Type of Audits in RAC Programs
There are three types of RAC reviews: automated, complex and semi-automated review. The automated review, also known as claims review, is an electronic analysis of claims. This type of review is based on algorithms that look for inconsistencies (Goedert, 2011). The second type of review is the complex review. This type of review is when auditors request a copy of the medical records so that it can be manually reviewed. It is also possible for an automated claim review to turn into a complex review; in this case this is called a semi-automated review (Centers for Medicare & Medicaid Services, 2013).

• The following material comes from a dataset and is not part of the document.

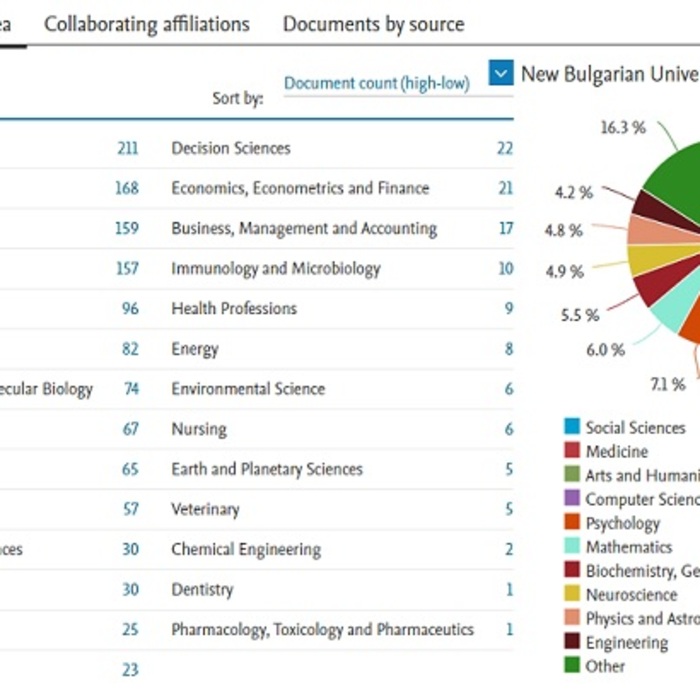Click the yellow Neuroscience legend square

[572, 595]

Auditors can review records as far back as three years from the date a claim was paid. Auditors may send one request every 45 days to hospitals. The number of medical records perrequest varies on the hospital campus size. CMS uses an equation to determine the maximum number of records that can be requested every 45 days per campus. This limit is then divided into 8 periods of 45 days each. Once the 45 day period has expired, auditors can send another request to replace the initial request. There is no guideline as to how many inpatient, outpatient and professional service records can be requested. The auditors will decide what percent of each service category (inpatient, outpatient or professional service) they want to review. This means that if auditors want to review only inpatient claims, they may do so (MedPlus, 2009).
How do auditors know which services, procedures, categories to audit?

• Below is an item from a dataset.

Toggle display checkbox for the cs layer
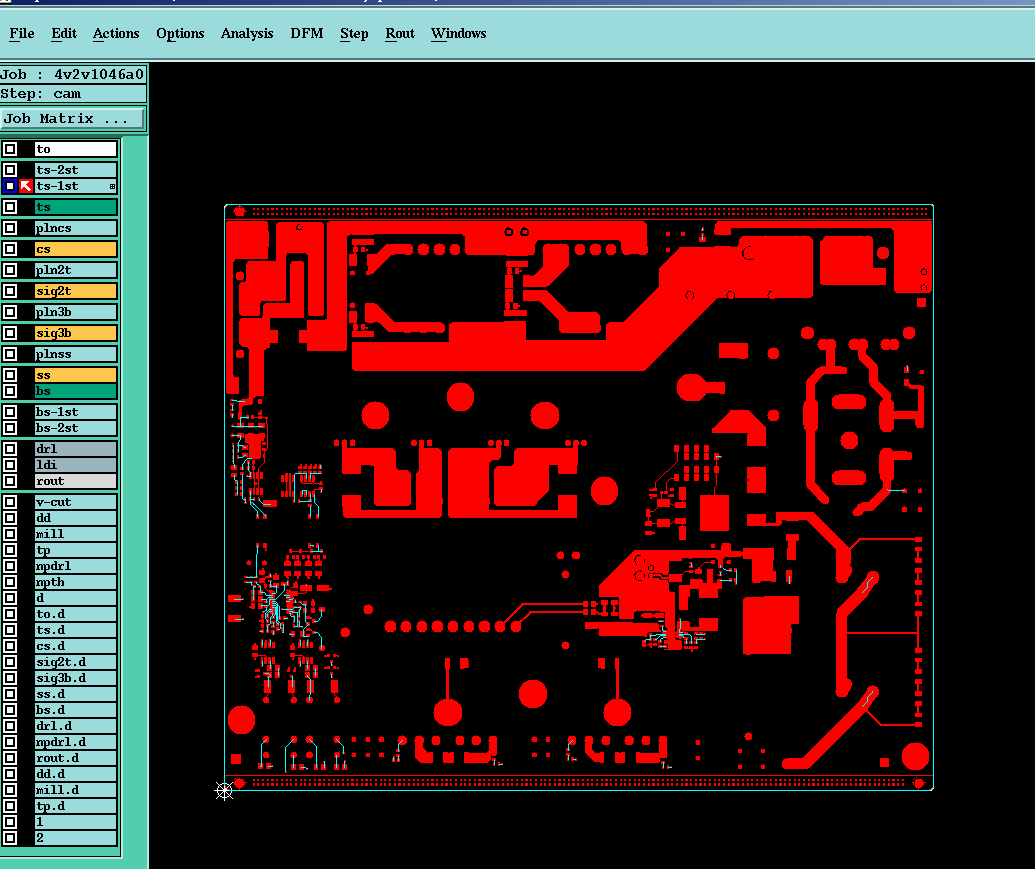1035x869 pixels. point(10,249)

Recovery auditors have proprietary methodologies to determine what services to audit. They data mine their own programs which are based on Medicare rules and regulations, coding and billing polices, sector reviews, etc. They also use reports from the Office of Inspector General (OIG), Government Accountability Office (GAO) and Comprehensive Error Rate Testing (CERT). Based on their findings and national reports, they identify top services and procedures that are most likely to have been improperly paid in their region. These qualifiers are then entered into the RAC database in order to identify Medicare participating providers and being the RAC auditing process (Clark et al., 2009). However, RACs work plan to investigate these qualifiers must be approved by CMS. Auditors must also submit a monthly progress report to CMS that includes updates to the work plan and identifies the next areas of RAC investigation. Hospitals may use these monthly progress reports to improve RAC monitoring and educating and to prevent claim denials (Ziemba, 2014). Hospitals should also understand the audit and appeals process to assist with claim denials. Below is a review of the audit and appeals process:
Overview of the Audit Process
Provider receives “Additional Documentation Request” (ADR) Letter from auditor. This letter specifies which claims RAC wants to review.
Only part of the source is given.